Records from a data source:
● ● ● ● ● ● ●
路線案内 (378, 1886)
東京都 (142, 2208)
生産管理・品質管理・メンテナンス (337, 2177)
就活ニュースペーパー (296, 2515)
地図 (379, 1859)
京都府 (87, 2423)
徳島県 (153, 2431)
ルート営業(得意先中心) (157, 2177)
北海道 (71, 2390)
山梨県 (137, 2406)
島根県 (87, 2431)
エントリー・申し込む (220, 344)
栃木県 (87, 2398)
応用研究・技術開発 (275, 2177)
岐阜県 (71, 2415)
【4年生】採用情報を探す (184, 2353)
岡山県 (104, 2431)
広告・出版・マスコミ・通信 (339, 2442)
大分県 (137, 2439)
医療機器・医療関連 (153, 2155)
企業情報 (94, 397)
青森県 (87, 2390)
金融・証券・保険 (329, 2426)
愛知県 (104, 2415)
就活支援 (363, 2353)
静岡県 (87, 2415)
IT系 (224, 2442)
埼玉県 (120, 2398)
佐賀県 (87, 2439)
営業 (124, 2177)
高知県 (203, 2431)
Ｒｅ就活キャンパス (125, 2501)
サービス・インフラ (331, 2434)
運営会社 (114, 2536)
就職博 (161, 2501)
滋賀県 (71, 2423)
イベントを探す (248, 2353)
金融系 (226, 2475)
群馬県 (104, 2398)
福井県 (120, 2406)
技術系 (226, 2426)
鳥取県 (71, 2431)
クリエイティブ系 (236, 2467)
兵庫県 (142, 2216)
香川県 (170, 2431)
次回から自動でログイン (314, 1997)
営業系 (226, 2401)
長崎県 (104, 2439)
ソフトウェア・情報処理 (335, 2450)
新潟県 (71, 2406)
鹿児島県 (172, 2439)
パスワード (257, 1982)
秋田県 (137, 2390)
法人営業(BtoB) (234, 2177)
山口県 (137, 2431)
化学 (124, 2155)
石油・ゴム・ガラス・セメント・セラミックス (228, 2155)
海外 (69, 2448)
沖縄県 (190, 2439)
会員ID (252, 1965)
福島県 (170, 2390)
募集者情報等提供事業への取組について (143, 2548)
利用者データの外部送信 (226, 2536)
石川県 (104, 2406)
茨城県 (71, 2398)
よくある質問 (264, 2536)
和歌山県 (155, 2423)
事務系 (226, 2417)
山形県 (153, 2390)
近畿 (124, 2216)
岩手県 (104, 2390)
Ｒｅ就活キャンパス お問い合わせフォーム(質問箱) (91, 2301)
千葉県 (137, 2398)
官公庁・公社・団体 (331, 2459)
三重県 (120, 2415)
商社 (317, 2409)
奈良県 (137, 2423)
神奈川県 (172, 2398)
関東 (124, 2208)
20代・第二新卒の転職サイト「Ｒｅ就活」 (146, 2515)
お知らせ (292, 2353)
● ● ● ● ● ● ●
Task prompt
The last part of the records is the answer, beginning at the line that holds "千葉県 (137, 2398)" and including the final line, repeated exactly.

Answer section
千葉県 (137, 2398)
官公庁・公社・団体 (331, 2459)
三重県 (120, 2415)
商社 (317, 2409)
奈良県 (137, 2423)
神奈川県 (172, 2398)
関東 (124, 2208)
20代・第二新卒の転職サイト「Ｒｅ就活」 (146, 2515)
お知らせ (292, 2353)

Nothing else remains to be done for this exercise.